Marshall towers stacked high, that would be Airbourne then. Sadly frontman Joel O’Keefe did not make a crazy rock n’ roll entrance from the new Download arena zip-wire, nor did he climb the roof of second stage again. Damn. Opening with ‘Ready To Rock’, Airbourne wasted no time in messing around, flying around the stage like nobody’s business quite literally. ‘Too Much, Too Young, Too Fast’ was dedicated to Iron Maiden, the best rock and roll band in the entire world according to Joel. The fast-paced ‘Runnin’ Wild’ brought the rock ‘n roll show to a close, complete with some Sabbath worshipping with the paranoid riff slotted neatly in.
And then came 30 Seconds To Mars. An odd booking to open for Rammstein, which clearly angered numerous punters in the crowd who presumably thought that by “dissing” Jared Leto and co. it’d bring Rammstein on earlier than their 9.15 slot. Mars can be a little hit and miss live, but tonight they were on form. Using the occasion to showcase songs from new album ‘Love, Lust, Faith + Dreams’, the stadium rock sounding ‘Do Or Die’ and ‘Conquistador’ were spectacular. But it was ‘This Is War’ that got the biggest look in with ‘Night Of The Hunter’, ‘Closer To The Edge’ and ‘Search and Destroy’ featuring early on. ‘The Kill’ flew the flag for ‘A Beautiful Lie’ standing firmly alone in terms of older Mars hits, beginning rather solemnly and acoustically before building in momentum to an exciting conclusion. Fangirls later screamed and wailed in the hope of being picked by Jared Leto to join the band on-stage. The occasion got too much for one young fan who bawled her eyes out on-stage throughout the finale – one storming rendition of ‘Up In The Air’. Though I have to say, 30STM probably could have fitted in an extra few songs too by ditching the constant crowd participation which too often broke the flow and momentum of their setlist.
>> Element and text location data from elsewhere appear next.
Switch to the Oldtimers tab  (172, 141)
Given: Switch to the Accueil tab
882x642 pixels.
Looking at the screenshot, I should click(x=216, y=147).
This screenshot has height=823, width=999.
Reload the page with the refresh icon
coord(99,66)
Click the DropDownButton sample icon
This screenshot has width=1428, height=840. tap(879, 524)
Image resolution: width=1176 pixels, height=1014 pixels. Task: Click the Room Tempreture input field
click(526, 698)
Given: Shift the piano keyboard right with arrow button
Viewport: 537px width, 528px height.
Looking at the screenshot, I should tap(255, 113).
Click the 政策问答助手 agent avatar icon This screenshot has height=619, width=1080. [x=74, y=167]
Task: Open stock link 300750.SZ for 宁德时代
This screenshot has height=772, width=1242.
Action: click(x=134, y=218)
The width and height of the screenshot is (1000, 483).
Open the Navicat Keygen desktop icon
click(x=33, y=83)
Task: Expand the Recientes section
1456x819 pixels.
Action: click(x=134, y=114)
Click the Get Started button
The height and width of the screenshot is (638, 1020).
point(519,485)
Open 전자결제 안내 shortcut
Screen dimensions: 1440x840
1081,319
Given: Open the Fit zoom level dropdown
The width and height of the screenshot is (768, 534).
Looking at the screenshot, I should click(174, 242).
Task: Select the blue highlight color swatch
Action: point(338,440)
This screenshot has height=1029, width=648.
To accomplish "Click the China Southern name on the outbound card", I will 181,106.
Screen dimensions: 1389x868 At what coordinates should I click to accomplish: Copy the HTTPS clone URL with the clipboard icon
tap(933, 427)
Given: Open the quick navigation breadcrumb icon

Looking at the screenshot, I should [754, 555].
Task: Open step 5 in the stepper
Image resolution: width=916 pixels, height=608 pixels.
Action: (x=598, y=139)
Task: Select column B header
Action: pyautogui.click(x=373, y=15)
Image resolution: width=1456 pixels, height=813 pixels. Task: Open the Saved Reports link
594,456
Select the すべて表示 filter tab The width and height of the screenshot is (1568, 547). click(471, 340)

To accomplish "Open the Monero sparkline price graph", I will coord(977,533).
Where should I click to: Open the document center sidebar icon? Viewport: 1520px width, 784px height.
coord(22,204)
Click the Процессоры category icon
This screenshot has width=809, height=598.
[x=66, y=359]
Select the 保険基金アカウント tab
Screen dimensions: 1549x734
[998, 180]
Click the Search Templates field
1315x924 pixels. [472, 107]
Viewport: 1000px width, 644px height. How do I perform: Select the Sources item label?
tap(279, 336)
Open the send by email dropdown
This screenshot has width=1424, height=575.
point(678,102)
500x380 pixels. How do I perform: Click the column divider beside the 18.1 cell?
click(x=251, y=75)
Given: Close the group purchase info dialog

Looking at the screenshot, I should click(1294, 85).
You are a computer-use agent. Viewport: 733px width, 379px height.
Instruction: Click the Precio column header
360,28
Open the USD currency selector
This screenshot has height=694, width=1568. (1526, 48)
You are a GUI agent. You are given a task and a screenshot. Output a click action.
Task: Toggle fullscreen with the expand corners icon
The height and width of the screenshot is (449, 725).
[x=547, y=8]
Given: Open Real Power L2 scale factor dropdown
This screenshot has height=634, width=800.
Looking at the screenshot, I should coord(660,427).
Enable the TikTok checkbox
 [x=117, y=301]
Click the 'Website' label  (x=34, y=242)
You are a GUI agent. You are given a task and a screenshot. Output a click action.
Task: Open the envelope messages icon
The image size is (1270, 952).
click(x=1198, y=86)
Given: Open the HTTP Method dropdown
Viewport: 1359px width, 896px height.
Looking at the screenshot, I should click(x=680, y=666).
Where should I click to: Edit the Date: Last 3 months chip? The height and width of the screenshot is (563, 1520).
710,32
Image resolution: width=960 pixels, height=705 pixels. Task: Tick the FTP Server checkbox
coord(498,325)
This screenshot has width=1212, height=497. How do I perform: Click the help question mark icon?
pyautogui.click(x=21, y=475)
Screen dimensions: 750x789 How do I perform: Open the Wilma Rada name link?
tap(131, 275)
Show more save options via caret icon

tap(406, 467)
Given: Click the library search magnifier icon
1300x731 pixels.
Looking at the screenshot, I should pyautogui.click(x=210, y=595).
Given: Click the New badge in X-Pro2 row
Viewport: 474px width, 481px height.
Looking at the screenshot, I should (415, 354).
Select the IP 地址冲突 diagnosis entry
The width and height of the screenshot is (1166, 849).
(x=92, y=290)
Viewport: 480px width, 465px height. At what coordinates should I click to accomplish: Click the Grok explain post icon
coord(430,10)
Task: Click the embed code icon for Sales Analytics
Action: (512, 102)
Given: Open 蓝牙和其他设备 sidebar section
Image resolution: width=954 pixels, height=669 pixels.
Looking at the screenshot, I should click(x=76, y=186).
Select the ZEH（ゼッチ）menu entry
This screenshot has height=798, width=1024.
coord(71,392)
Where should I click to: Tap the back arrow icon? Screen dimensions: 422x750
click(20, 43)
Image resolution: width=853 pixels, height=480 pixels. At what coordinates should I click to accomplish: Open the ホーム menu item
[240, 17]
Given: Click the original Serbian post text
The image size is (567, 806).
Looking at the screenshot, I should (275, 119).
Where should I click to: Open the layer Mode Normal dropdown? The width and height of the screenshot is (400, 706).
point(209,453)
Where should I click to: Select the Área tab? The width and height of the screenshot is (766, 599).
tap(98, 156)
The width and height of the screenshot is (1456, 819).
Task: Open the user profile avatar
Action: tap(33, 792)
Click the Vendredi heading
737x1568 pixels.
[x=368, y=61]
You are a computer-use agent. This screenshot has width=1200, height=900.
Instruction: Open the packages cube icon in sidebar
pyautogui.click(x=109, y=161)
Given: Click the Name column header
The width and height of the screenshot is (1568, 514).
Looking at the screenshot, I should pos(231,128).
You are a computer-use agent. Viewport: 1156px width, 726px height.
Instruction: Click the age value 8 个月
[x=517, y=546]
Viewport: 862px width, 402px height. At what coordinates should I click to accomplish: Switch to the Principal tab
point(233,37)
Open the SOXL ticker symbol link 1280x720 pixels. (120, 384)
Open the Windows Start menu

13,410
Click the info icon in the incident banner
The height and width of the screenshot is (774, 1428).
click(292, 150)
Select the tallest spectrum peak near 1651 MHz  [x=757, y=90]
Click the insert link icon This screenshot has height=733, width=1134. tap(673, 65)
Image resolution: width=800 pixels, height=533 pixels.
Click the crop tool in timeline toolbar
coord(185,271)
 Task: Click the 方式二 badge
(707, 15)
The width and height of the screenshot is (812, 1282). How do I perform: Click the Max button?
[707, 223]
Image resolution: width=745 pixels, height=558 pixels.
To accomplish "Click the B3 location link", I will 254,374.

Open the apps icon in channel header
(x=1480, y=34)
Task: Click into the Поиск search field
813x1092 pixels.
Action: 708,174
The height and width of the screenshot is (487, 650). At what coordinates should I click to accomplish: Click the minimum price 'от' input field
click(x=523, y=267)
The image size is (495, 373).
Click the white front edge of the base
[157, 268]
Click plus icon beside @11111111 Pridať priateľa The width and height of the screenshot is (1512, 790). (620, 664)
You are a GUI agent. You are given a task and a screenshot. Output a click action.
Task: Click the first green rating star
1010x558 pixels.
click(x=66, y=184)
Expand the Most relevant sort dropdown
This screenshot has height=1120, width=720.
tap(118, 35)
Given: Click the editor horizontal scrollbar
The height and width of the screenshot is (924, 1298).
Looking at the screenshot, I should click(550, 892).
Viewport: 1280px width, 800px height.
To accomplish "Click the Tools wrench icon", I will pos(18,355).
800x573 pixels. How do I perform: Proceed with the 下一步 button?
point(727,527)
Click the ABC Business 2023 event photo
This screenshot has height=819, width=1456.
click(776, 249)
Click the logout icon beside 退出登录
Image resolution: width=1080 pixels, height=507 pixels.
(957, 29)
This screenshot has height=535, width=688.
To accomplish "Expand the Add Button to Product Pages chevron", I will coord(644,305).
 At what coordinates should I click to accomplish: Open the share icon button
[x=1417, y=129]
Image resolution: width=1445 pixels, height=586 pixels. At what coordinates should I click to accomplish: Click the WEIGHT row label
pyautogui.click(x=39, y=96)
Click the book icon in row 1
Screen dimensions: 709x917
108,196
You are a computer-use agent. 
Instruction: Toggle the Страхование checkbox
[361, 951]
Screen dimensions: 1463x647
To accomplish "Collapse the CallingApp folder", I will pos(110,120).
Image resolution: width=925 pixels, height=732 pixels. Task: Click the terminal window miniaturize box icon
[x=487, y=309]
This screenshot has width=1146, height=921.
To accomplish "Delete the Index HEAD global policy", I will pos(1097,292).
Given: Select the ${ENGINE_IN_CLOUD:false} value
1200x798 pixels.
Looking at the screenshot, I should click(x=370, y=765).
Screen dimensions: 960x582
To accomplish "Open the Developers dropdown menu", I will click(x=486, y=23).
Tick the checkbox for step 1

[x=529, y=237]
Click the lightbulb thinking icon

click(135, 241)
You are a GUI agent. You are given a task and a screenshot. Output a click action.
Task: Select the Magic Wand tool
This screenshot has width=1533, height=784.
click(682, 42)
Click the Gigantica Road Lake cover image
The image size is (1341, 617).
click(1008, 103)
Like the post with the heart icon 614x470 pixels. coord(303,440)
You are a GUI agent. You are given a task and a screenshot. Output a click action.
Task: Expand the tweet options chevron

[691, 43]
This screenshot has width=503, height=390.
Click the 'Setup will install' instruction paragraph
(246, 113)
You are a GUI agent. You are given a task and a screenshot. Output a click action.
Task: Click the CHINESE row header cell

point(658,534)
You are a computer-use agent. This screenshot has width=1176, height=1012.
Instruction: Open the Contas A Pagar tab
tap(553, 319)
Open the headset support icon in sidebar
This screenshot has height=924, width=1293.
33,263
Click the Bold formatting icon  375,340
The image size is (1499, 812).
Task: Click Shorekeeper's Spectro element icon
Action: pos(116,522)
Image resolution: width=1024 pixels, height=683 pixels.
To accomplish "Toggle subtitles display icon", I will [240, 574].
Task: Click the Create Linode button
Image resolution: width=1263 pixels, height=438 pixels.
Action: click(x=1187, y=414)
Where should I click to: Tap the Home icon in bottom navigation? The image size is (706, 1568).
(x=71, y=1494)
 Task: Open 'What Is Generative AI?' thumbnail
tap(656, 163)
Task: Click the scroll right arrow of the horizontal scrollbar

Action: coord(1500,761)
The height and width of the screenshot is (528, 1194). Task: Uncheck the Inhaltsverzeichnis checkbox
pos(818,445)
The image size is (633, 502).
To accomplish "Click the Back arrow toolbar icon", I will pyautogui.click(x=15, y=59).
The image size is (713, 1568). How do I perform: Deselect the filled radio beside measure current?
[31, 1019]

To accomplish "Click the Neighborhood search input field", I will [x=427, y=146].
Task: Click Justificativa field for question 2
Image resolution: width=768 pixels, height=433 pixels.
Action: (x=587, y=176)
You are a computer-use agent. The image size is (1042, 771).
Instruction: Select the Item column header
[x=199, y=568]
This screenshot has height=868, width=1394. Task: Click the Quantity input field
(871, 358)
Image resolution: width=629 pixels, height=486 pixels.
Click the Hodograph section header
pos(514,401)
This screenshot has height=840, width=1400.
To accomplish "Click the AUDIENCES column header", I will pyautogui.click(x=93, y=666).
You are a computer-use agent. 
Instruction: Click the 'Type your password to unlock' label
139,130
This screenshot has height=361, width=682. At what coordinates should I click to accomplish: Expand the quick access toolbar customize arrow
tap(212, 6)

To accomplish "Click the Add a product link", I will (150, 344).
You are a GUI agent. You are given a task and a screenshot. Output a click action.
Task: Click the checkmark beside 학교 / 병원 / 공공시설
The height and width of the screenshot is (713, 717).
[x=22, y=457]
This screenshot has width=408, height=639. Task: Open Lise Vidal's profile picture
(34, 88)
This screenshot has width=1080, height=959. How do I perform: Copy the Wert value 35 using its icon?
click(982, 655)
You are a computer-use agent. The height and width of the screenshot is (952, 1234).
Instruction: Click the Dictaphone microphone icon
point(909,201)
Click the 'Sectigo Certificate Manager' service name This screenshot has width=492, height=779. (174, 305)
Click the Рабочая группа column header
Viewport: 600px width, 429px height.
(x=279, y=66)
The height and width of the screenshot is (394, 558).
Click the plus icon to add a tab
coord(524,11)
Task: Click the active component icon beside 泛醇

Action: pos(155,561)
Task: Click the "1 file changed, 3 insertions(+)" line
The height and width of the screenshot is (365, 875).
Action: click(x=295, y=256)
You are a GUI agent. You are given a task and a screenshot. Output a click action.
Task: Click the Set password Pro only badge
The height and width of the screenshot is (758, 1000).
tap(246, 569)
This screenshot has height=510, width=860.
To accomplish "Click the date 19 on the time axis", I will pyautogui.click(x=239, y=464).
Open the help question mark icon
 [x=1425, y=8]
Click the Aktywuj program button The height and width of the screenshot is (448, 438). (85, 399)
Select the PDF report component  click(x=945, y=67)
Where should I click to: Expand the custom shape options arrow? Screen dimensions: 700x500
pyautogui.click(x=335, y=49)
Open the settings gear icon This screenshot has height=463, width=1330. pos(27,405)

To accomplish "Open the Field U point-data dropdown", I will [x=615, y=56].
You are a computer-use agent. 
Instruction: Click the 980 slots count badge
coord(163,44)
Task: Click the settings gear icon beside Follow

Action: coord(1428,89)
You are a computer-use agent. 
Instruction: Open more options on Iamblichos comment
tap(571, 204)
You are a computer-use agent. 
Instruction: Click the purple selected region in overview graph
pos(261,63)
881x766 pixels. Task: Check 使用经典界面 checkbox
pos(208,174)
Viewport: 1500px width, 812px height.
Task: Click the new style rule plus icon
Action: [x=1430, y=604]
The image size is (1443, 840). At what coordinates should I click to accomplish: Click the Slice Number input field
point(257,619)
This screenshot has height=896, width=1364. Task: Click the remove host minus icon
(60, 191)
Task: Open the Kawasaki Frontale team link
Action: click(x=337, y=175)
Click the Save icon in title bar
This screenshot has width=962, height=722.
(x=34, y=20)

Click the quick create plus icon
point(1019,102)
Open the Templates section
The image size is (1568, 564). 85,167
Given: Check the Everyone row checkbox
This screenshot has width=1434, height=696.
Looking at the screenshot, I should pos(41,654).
Jimmy Eat World’s plainer approach probably would have been a more subtle way to conquer Download for these guys.
Norwegian Black Metallers Satyricon blasted their way through a superb sounding headlining set on third stage to a modest turn-out that only increased as the night went on. The black trench coats and corpse paint were out it force, as were the air guitarists, with ‘Repined Bastard Nation’, ‘Black Crow On A Tombstone’ and ‘Now, Diabolical’ sounding truly evil in the opening of the set.
But Sunday night belonged to pyro-maniacs Rammstein who had the Download audience firmly in the palms of their hands, transfixed by fire, fire and more fire. Many fans hogged the barrier as early as the arena opened at 10am that morning armed with biscuits smuggled in pockets hoping for a prime spot for Rammstein. I hope they made it. Making their Download Festival debut, Rammstein delivered all that has come to be expected from them, still managing to bring a new meaning for over-the-top with the insane spectacles that unfolded at every corner of their 90 minute performance. From fireworks, flamethrowers to foam and sparks, it wasn’t just the pyro that impressed. Enchanting industrial beats and riffs hypnotized and delighted. The sound mix seamlessly perfect throughout. An immense end to a festival line-up that will prove difficult to top next year.